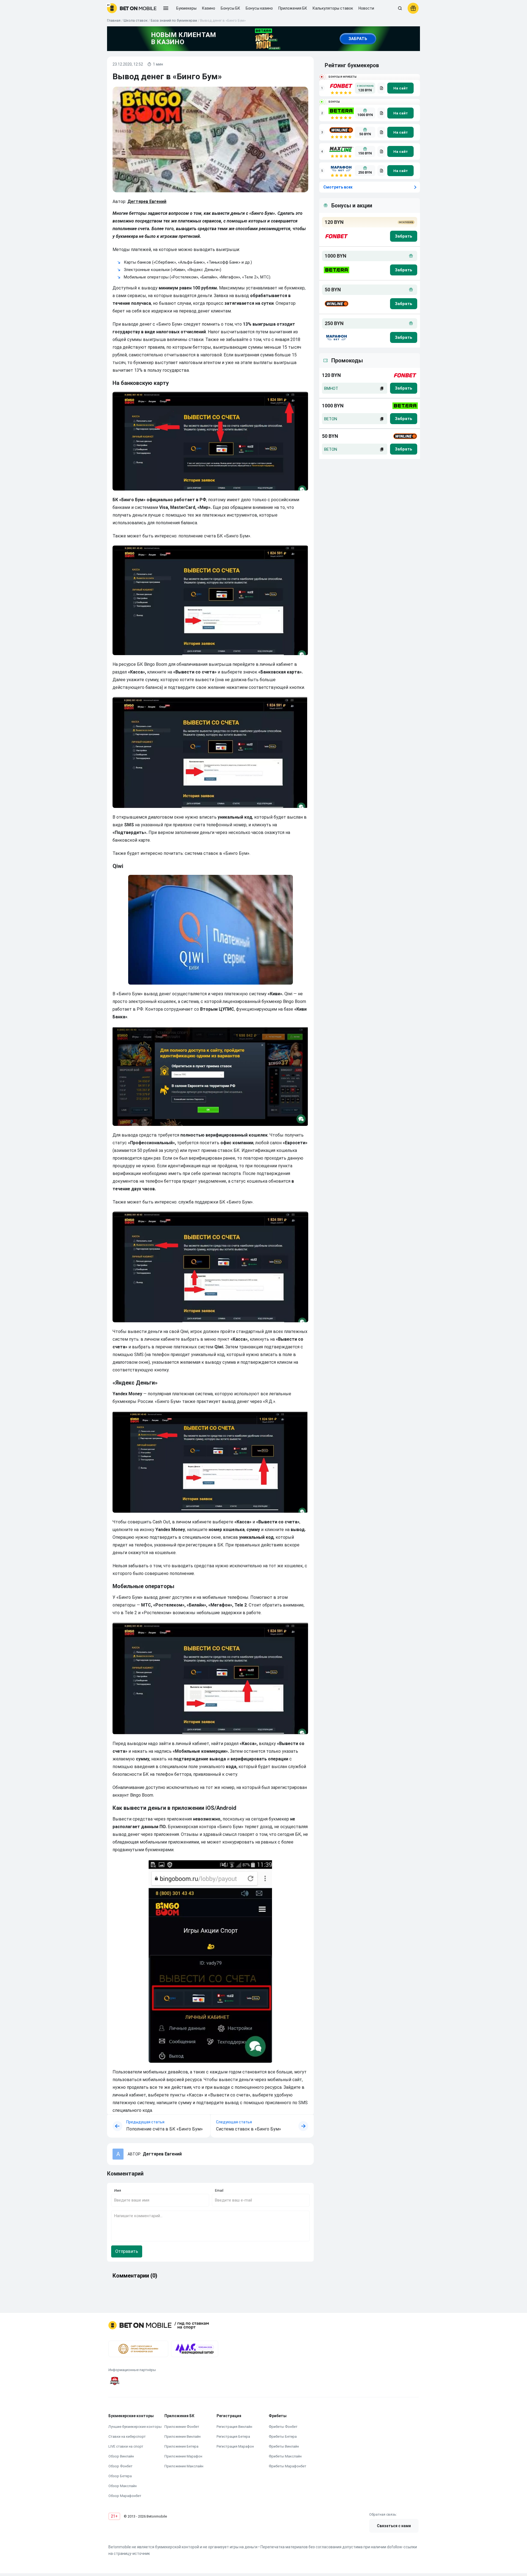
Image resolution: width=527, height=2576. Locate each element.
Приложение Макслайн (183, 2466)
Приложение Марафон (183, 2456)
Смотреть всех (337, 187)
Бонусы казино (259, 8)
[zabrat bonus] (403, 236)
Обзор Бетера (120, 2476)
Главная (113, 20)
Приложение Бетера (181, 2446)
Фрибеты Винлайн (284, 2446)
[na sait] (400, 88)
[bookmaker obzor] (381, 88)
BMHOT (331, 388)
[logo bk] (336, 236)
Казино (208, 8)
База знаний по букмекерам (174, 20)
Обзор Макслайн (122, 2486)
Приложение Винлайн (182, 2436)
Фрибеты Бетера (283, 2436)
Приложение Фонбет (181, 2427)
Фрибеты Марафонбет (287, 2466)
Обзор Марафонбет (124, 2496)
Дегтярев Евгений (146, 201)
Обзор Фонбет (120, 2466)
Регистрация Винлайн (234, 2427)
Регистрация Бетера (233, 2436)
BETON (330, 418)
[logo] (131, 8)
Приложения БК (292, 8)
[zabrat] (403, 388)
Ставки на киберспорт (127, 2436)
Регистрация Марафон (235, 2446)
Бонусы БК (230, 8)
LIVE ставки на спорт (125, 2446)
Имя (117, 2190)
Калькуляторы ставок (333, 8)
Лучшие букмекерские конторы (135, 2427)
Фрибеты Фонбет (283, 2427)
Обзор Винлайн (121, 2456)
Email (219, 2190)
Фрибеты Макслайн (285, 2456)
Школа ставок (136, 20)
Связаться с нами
== == ==
Directions for this task: Apart from the images, the entries above must be returned without alteration.

Response for this exercise:
Image resolution: width=527, height=2576. Locate each element.
Приложение Макслайн (183, 2466)
Приложение Марафон (183, 2456)
Смотреть всех (337, 187)
Бонусы казино (259, 8)
[zabrat bonus] (403, 236)
Обзор Бетера (120, 2476)
Главная (113, 20)
Приложение Бетера (181, 2446)
Фрибеты Винлайн (284, 2446)
[na sait] (400, 88)
[bookmaker obzor] (381, 88)
BMHOT (331, 388)
[logo bk] (336, 236)
Казино (208, 8)
База знаний по букмекерам (174, 20)
Обзор Макслайн (122, 2486)
Приложение Винлайн (182, 2436)
Фрибеты Бетера (283, 2436)
Приложение Фонбет (181, 2427)
Фрибеты Марафонбет (287, 2466)
Обзор Марафонбет (124, 2496)
Дегтярев Евгений (146, 201)
Обзор Фонбет (120, 2466)
Регистрация Винлайн (234, 2427)
Регистрация Бетера (233, 2436)
BETON (330, 418)
[logo] (131, 8)
Приложения БК (292, 8)
[zabrat] (403, 388)
Ставки на киберспорт (127, 2436)
Регистрация Марафон (235, 2446)
Бонусы БК (230, 8)
LIVE ставки на спорт (125, 2446)
Имя (117, 2190)
Калькуляторы ставок (333, 8)
Лучшие букмекерские конторы (135, 2427)
Фрибеты Фонбет (283, 2427)
Обзор Винлайн (121, 2456)
Email (219, 2190)
Фрибеты Макслайн (285, 2456)
Школа ставок (136, 20)
Связаться с нами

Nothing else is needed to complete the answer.